EXERCISE MATERIALS:
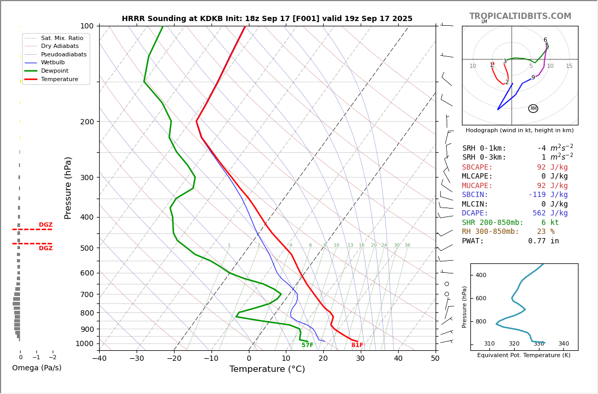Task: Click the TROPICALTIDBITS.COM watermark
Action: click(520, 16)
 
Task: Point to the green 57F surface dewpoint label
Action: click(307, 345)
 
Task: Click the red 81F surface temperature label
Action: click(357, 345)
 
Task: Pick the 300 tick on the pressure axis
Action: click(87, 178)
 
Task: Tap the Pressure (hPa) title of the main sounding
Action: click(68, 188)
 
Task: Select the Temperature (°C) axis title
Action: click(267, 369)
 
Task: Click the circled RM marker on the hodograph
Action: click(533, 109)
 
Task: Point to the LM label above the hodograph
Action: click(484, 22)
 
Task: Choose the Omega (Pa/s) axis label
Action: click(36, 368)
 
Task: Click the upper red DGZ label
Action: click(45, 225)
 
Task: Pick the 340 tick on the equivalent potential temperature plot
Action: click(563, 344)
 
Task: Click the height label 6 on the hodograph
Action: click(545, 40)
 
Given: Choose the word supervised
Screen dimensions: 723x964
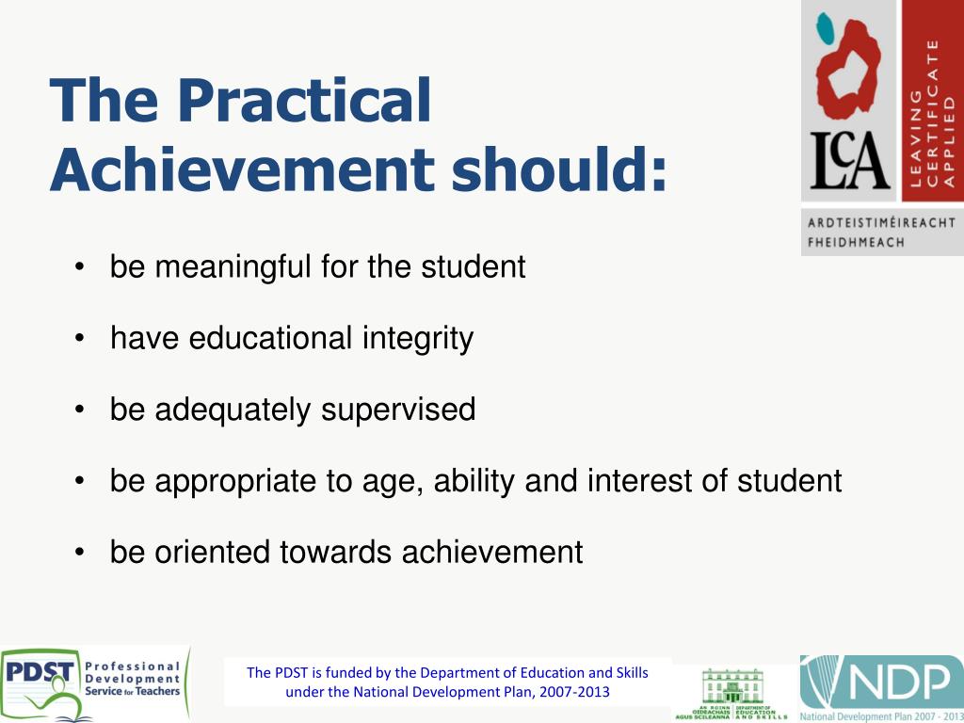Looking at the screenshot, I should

STATED GOAL:
Reproduce all of the rows above, switching every "hodograph" to "wind diagram" and changing nothing else. Leave the pictures out.

COMPLETE ANSWER:
Task: Click the TROPICALTIDBITS.COM watermark
Action: click(520, 16)
 
Task: Point to the green 57F surface dewpoint label
Action: click(307, 345)
 
Task: Click the red 81F surface temperature label
Action: click(357, 345)
 
Task: Pick the 300 tick on the pressure axis
Action: click(87, 178)
 
Task: Tap the Pressure (hPa) title of the main sounding
Action: click(68, 188)
 
Task: Select the Temperature (°C) axis title
Action: click(267, 369)
 
Task: Click the circled RM marker on the wind diagram
Action: click(533, 109)
 
Task: Point to the LM label above the wind diagram
Action: click(484, 22)
 
Task: Choose the Omega (Pa/s) axis label
Action: click(36, 368)
 
Task: Click the upper red DGZ label
Action: click(45, 225)
 
Task: Pick the 340 tick on the equivalent potential temperature plot
Action: click(563, 344)
 
Task: Click the height label 6 on the wind diagram
Action: click(545, 40)
 
Given: Choose the word supervised
Screen dimensions: 723x964
Looking at the screenshot, I should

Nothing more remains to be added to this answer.